SANTIAGO – Former world No. 1 tennis player Marcelo Ríos risks a harsh punishment from the International Tennis Federation after he insulted a group of journalists who came to cover Davis Cup training on Wednesday.
‘El Chino’, who is serving as the assistant captain of Chile’s Davis Cup squad, was approached by a group of journalists following a practice session, when he shot back rudely.
Esta bien que sea especial el Chino Rios pero esto es una falta de respeto a los periodistas y a la gente. pic.twitter.com/DyaJDrsz2J
— Rodrigo Ried (@vaqueroried) January 31, 2018
“As my personal friend Diego Maradona says, I don’t speak to reporters… you all s**k at it,” the 42-year-old said (translated).
Visibly taken aback, the reporters gave it another try before Rios interrupted, “You can all keep su***ng.”
The Chilean Journalists Association decided to denounce the member of the technical staff of the Chilean Davis Cup team, Marcelo Ríos , before the International Tennis Federation (ITF) for his insults to members of the press that covers the series before Ecuador.

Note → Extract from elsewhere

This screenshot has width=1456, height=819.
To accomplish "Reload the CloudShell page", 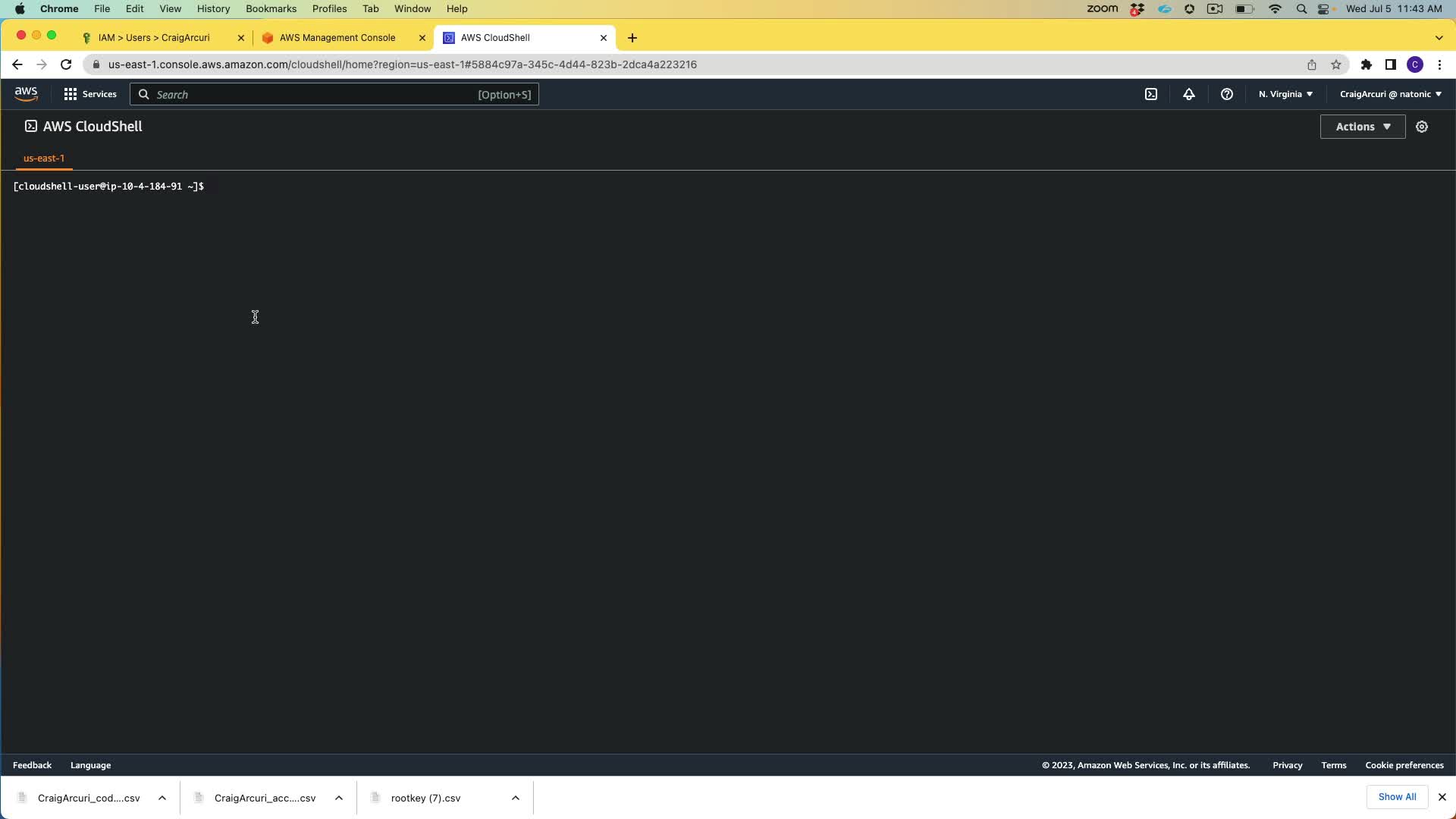I will click(66, 64).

Through a statement, the organization says that “faced with the inexcusable conduct of Marcelo Ríos Mayorga, a member of the technical staff of the Davis Cup team, the Chilean Journalists Association today filed a formal complaint with the International Tennis Federation, to demand the application of its disciplinary regulations to those who have committed a serious offense “.

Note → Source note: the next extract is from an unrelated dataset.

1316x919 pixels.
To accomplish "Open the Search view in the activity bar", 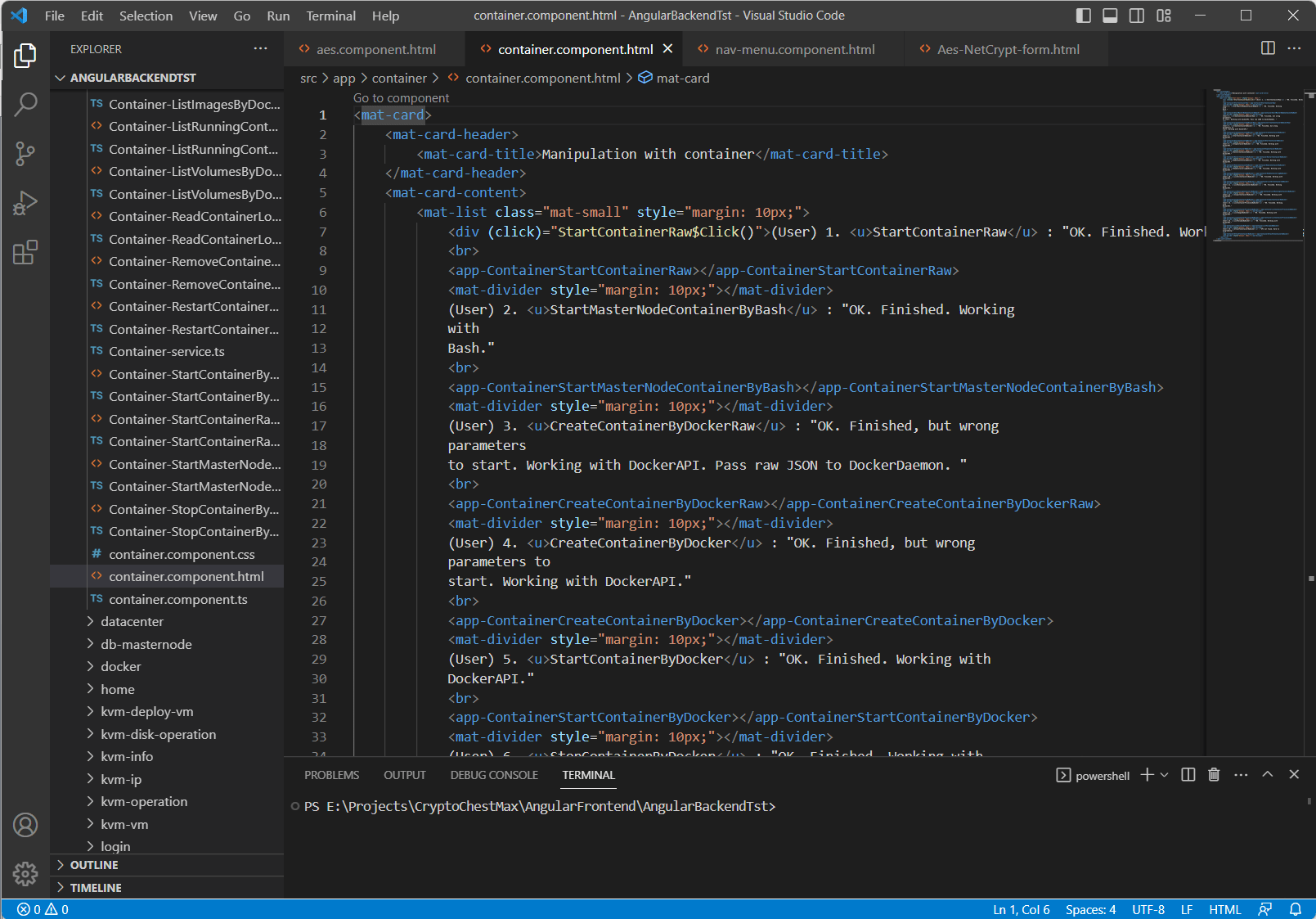I will click(25, 104).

Rios risks being sanctioned under the regulatory concept of “aggravated conduct”, which tries to control situations where team members offend others, having as possible penalties a suspension or disqualification for life for Davis Cup, among others.
Subsequently, the Circle of Sports Journalists (CPD) confirmed that they also sent a letter to the ITF, requesting a sanction for Ríos, although they also added to the Chilean Tennis Federation (Fetech) “for their passive behavior in the face of these events”.

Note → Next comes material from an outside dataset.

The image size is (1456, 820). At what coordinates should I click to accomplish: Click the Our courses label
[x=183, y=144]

Rios became No. 1 at the age of 22 for six weeks after conquering Andre Agassi in a captivating performance on Key Biscayne to become the first South American to rise to the top of the ATP rankings.
In 2002, he gave his final Grand Slam appearance at Australian Open quarterfinals, and after a long absence from the Tour due to injury, he officially announced his retirement in 2004.